Material provided.
┏━━

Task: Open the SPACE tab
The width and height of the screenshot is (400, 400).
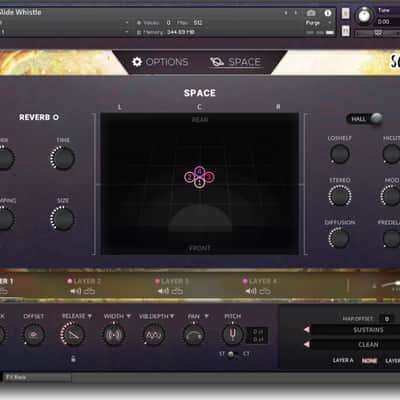Action: click(x=235, y=62)
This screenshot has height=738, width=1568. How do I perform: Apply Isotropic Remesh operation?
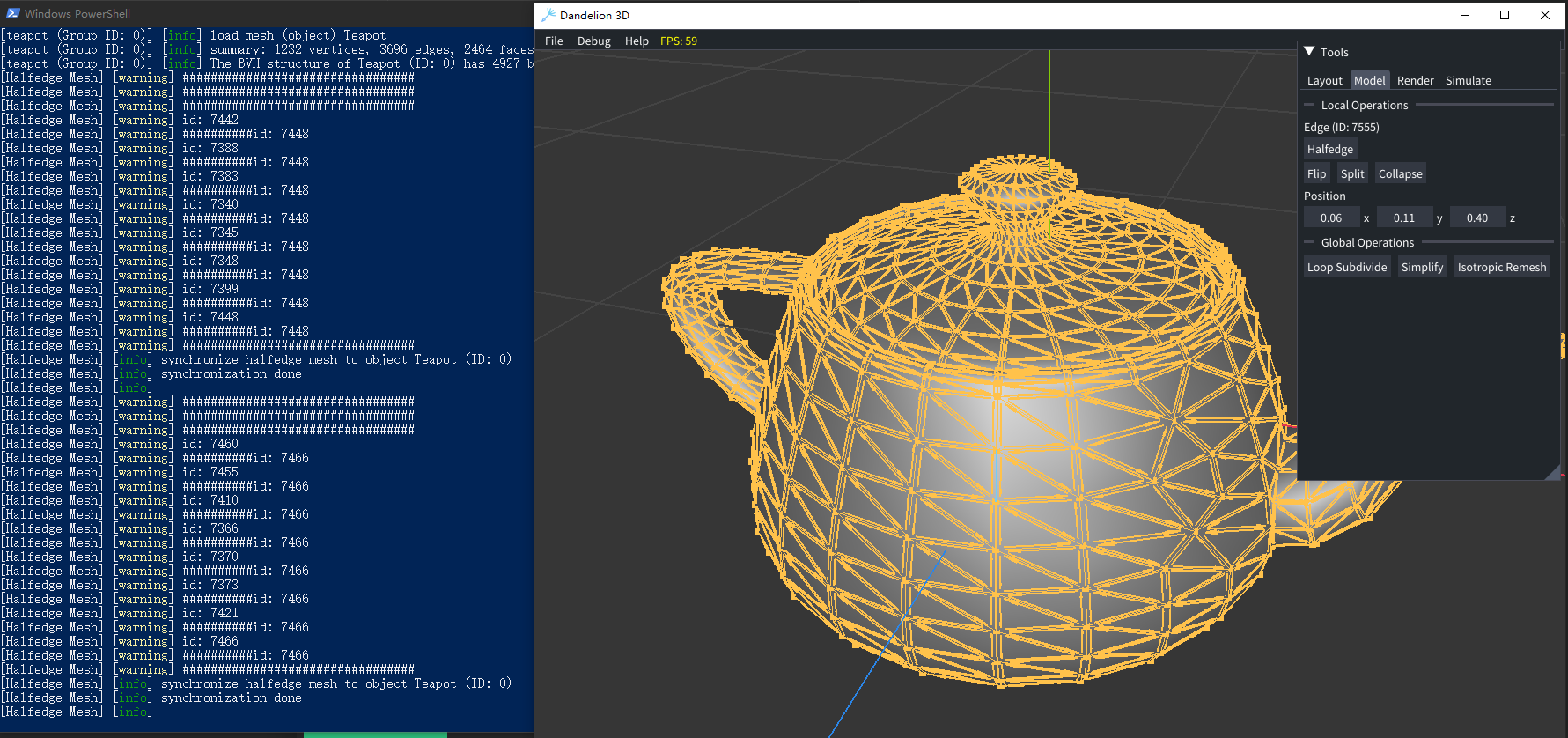[1501, 267]
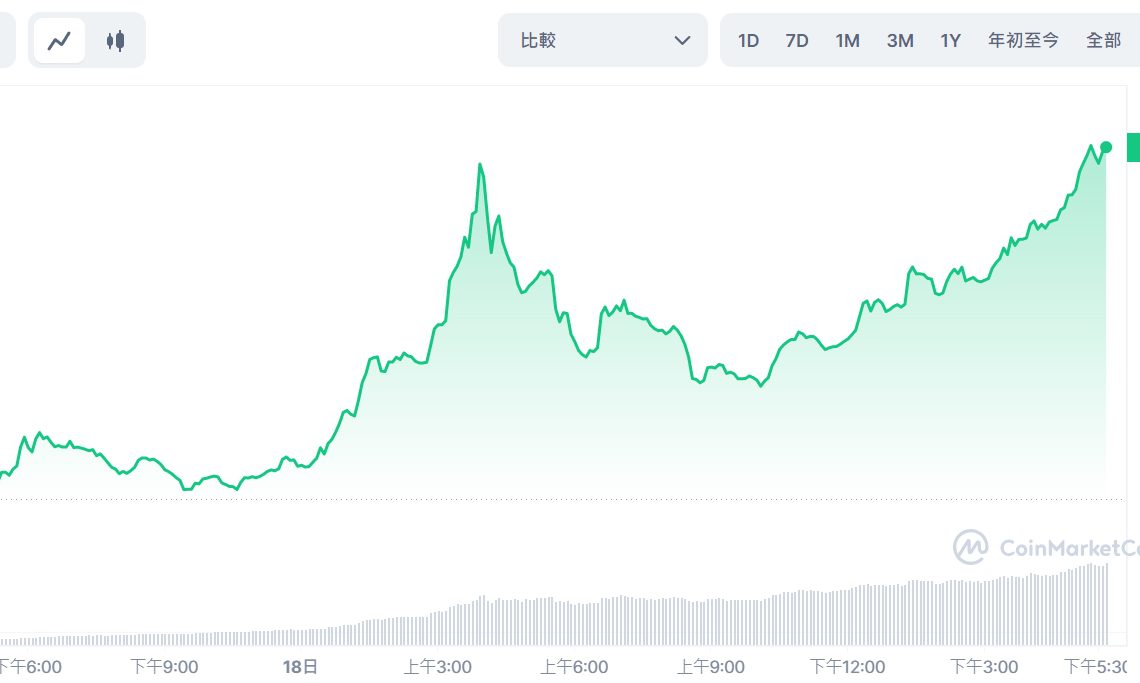Show 全部 all-time range

pyautogui.click(x=1104, y=41)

┗━━

Work to be completed.
Output the material above verbatim but exclude each picture.

Output below.
Task: Open the SPACE tab
The width and height of the screenshot is (400, 400).
Action: click(x=235, y=62)
This screenshot has height=738, width=1568. How do I perform: Apply Isotropic Remesh operation?
[1501, 267]
Show 全部 all-time range

pyautogui.click(x=1104, y=41)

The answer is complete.